The argument in the brief otherwise is, in effect, only directed to the application of the law touching the termination of the relation of passenger and carrier, as we were at pains to state upon established authority in the original opinion. Having left the car voluntarily, at his destination, and, according to his own testimony, walked a few steps in the public street, away from the car, the plaintiff's relation as a passenger had terminated when the alleged assault was committed upon him from the rear and without notice. Aside from the controverted issue with respect to the offensive language the plaintiff claims was applied to him by the motorman while the plaintiff was on the car, the plaintiff was transported safely to his destination, alighted voluntarily from the car in a public street, and was walking away from the car when, according to his *Page 355 own testimony, he was assaulted without notice from behind by the motorman who had left his place on the car. In the brief for rehearing counsel cite 10 C. J. pp. 892, 893, stating that where an "assault commenced in the carrier's vehicle is kept up after the passenger has alighted therefrom," the carrier is liable for both the initial assault and for the attendant consequences flowing therefrom in natural sequence, and as a part of one continuous transaction. The doctrine of that text, as well as the pertinent doctrine of the Sampley Case, would have application here if the motorman had commenced an assault on the plaintiff while he was on the car. The case cited on the brief of O'Brien v. St. Louis Transit Co., 185 Mo. 263,84 S.W. 939, 105 Am. St. Rep. 592, is to be distinguished on the same ground, because the opinion in that case affirmatively discloses an assault by the conductor which was begun while the plaintiff was on the car, being carried by his destination; the court holding that the assault thus begun on the car was one continuous transaction, though taking place after the conductor and the plaintiff had left the car and gone to the sidewalk. The case of Johnson v.
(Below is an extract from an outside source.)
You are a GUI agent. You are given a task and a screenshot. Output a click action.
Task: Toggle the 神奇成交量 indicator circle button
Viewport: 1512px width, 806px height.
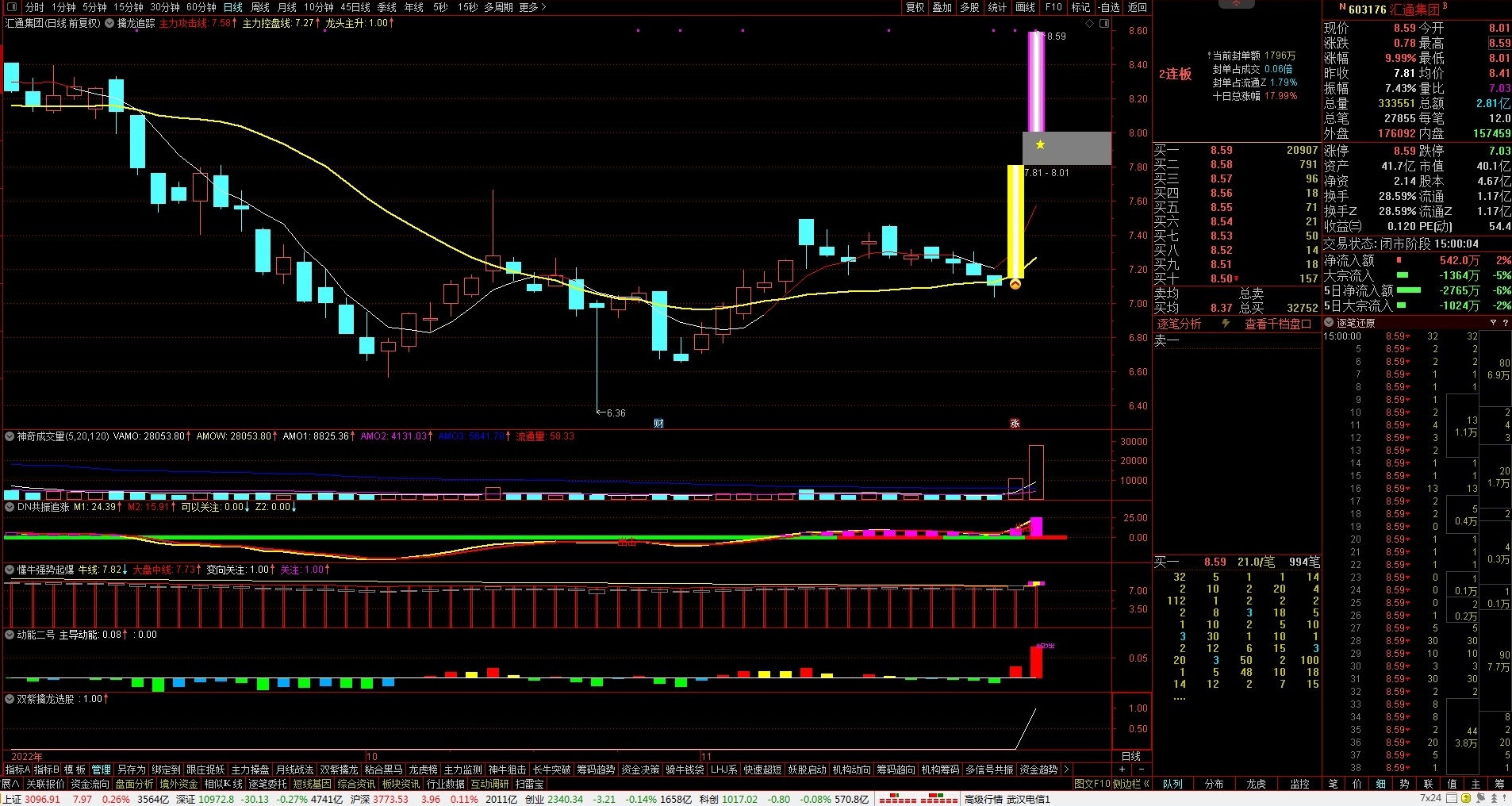pos(10,436)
Washington Water Power Co., 62 Wn. 619,114 P. 453, also presented a case where the employé had assaulted the plaintiff while he was on the car and undoubtedly still a passenger, the opinion disclosing that in response to a specific question presented to the jury the jury found that the plaintiff "was on the car when first struck."

While the grave injury which this plaintiff suffered from the blow struck by the motorman naturally awakens a just sympathy for his misfortune, yet that fact cannot be accorded influence in determining, under the undisputed evidence, the purely legal question: Had the relation of passenger and carrier ceased at the time the plaintiff was assaulted?

The application for rehearing must be denied.

ANDERSON, C. J., and MAYFIELD and SOMERVILLE, JJ., concur.

SAYRE, GARDNER, and THOMAS, JJ., dissent.